Chalkida, is the capital of the island of Evia. Industrial activity in its surrounding areas has developed into an extended small and medium enterprise structure. Its rich natural resources and its geographic location (it is located only 78 kilometers away from Athens) have also been a major asset. The large migration flows from Asia Minor in the 1920s were crucial to its urban development. People who settled in the area were mostly occupied in the growing industries (heavy and chemical industries, food processing, manufacturing, textile, furniture) while others opened small businesses to service the growing economy of the city. During 1960s and 1970s a population boom followed the sprawl of several industrial units in Avlida and Inofyta, which took advantage of the geographic location and the transportation infrastructures of Chalkida. In 1993 the new Euripous Bridge was built connecting Chalkida directly with Tanagra-Inofyta-Schimatari shaping the city as the centre of the largest industrial district in Greece.

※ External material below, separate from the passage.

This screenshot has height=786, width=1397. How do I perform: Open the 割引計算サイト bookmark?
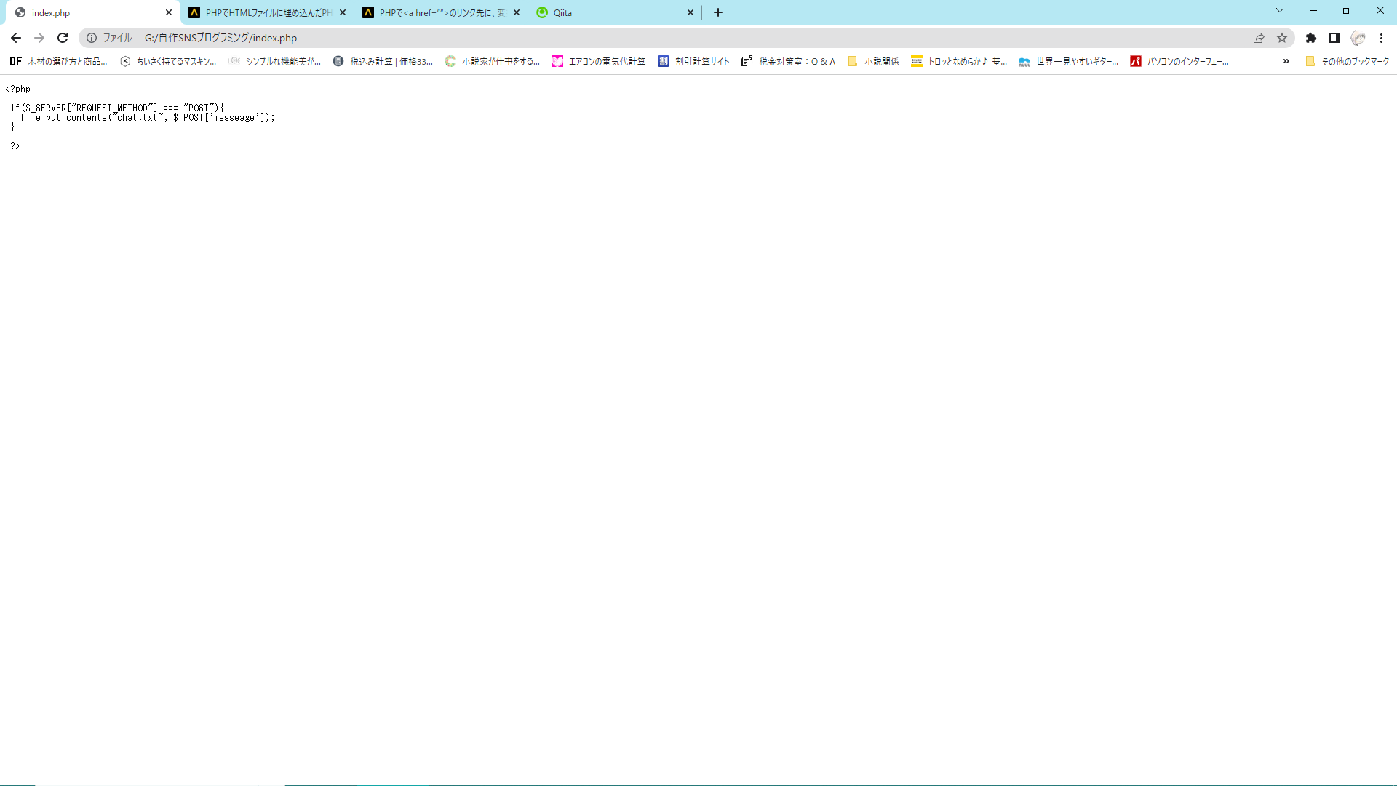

Nowadays, crisis has disrupted Chalkida’s social web and has had severe effects on the local economy, mainly because of the acute decline of industrial production which was the driving force of local economy. Many industries have either closed down or proceeded to job and wage cuts. On the one hand, a relatively big percentage of industrial workers whose wages activated the local market of Chalkida have lost their income. On the other hand, the employed population has learned to live with insecurity, uncertainty and fear and has had to adjust to a significantly reduced income. A working population that enjoyed a relative stability has suffered from major shock both at the material and ideological level. This has resulted in a re-evaluation of their life projects and future expectations.
My PhD thesis research project “Authoritative Economic Models, Everyday Struggles and Grassroots Responses to the Crisis in a Greek County Town: The Case of Chalkida” will investigate the way people design life projects and grasp the grassroots meanings of peoples’ understanding of the economic processes that affect them.